#### [Tarefa proposta A]
De acordo com o excerto sobre o ICMS nas importações, qual é o fato gerador desse imposto quando incide sobre importações?
#### [Tarefa proposta B]
Transcreva do excerto sobre o ICMS nas importações, sem alteração alguma, a passagem que se inicia nas palavras "Ninguém desconhece que" e termina após as palavras "a seu respeito.".
#### [Tarefa proposta C]
Para cada afirmação a seguir, indique se ela está de acordo com o excerto sobre o ICMS nas importações. Responda sim ou não e cite literalmente as palavras do excerto que fundamentam a resposta.
(i) A legislação do ICMS é considerada extremamente complexa.
(ii) O imposto sobre a entrada de mercadoria importada cabe ao Estado onde está situado o estabelecimento remetente.
(iii) A base de cálculo do ICMS sobre importações inclui o imposto de importação.

#### [Excerto]
■ ■ ■ ■

PONTOS POLÊMICOS DO ICMS - IMPORTAÇÕES

20 NOV 2019

PONTOS POLÊMICOS DO ICMS - IMPORTAÇÕES

 

Ninguém desconhece que a legislação do ICMS é extremamente complexa, resultando em divergências na sua interpretação tanto entre fisco e contribuintes, quanto entre fiscos de diferentes estados e mesmo entre Auditores Fiscais de uma mesma unidade da Federação. Nestes artigos, iremos apresentar algumas destas divergências com o objetivo de estimular o debate e dirimir possíveis dúvidas a seu respeito.

 Alguns dos questionamentos mais comuns à legislação do ICMS ocorrem nas operações de importação de mercadorias do exterior.

 A incidência de ICMS sobre as operações de importação está prevista no art. 150, § 2º, IX, “a” e XII, “i”, ambos conforme a redação dada pela Emenda Constitucional nº 33, de 2001:

“IX - incidirá também:

a) sobre a entrada de mercadoria importada do exterior, ainda quando se tratar de bem destinado a consumo ou ativo fixo do estabelecimento, assim como sobre serviço prestado no exterior, cabendo o imposto ao Estado onde estiver situado o estabelecimento destinatário da mercadoria ou do serviço;

...

XII - cabe à lei complementar:

...

i) fixar a base de cálculo, de modo que o montante do imposto a integre, também na importação do exterior de bem, mercadoria ou serviço.”

 Muitos autores descrevem o ICMS sobre importações como um outro tipo de imposto, diferente do ICMS propriamente dito que incide sobre as saídas de mercadorias e as prestações de serviços. E isto em função deles apresentarem diferentes fatos geradores (desembaraço aduaneiro de mercadorias ou bens importados do exterior x saída de mercadoria de estabelecimento de contribuinte) e diferentes base de cálculo (soma das seguintes parcelas: valor da mercadoria ou bem constante dos documentos de importação + imposto de importação + imposto sobre produtos industrializados + imposto sobre operações de câmbio + quaisquer outros impostos, taxas, contribuições e despesas aduaneiras + valor do próprio ICMS  x  valor da operação de saída).

■ ■ ■ ■

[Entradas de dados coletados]
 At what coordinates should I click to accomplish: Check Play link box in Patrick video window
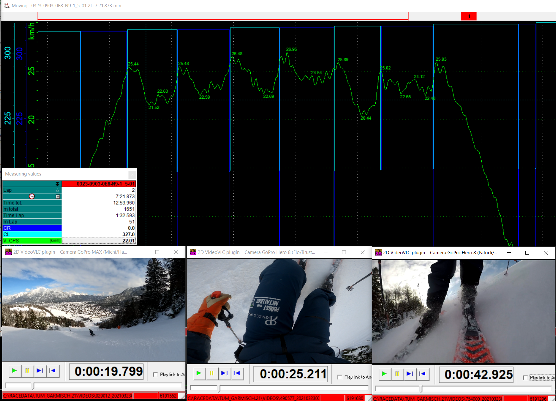[x=525, y=378]
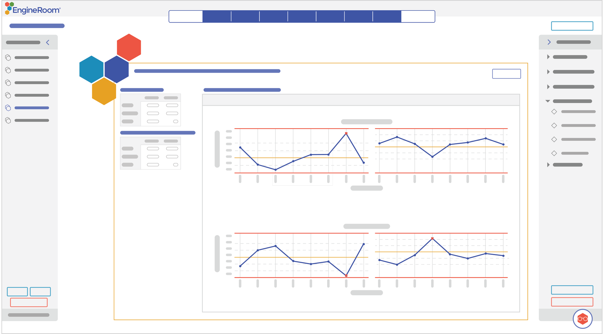Click the outlined button in study panel top-right

(x=506, y=74)

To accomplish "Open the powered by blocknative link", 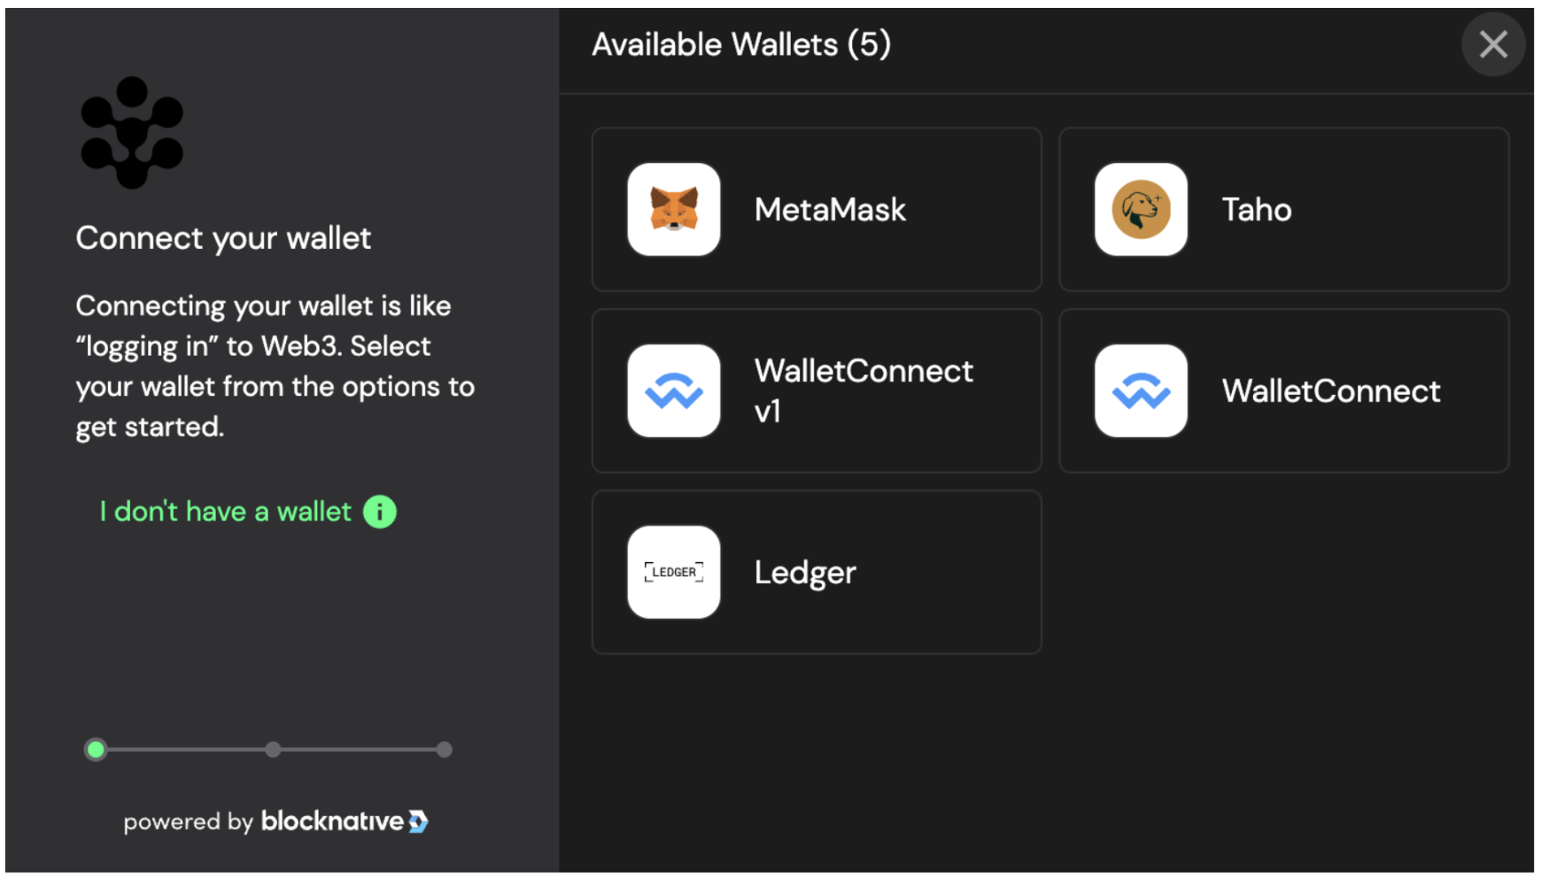I will (x=275, y=822).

■ ■ ■ ■

#### [Resposta da tarefa A]
O desembaraço aduaneiro de mercadorias ou bens importados do exterior.

#### [Resposta da tarefa B]
Ninguém desconhece que a legislação do ICMS é extremamente complexa, resultando em divergências na sua interpretação tanto entre fisco e contribuintes, quanto entre fiscos de diferentes estados e mesmo entre Auditores Fiscais de uma mesma unidade da Federação. Nestes artigos, iremos apresentar algumas destas divergências com o objetivo de estimular o debate e dirimir possíveis dúvidas a seu respeito.

#### [Resposta da tarefa C]
(i) Sim: "Ninguém desconhece que a legislação do ICMS é extremamente complexa".
(ii) Não: "cabendo o imposto ao Estado onde estiver situado o estabelecimento destinatário da mercadoria ou do serviço".
(iii) Sim: "valor da mercadoria ou bem constante dos documentos de importação + imposto de importação".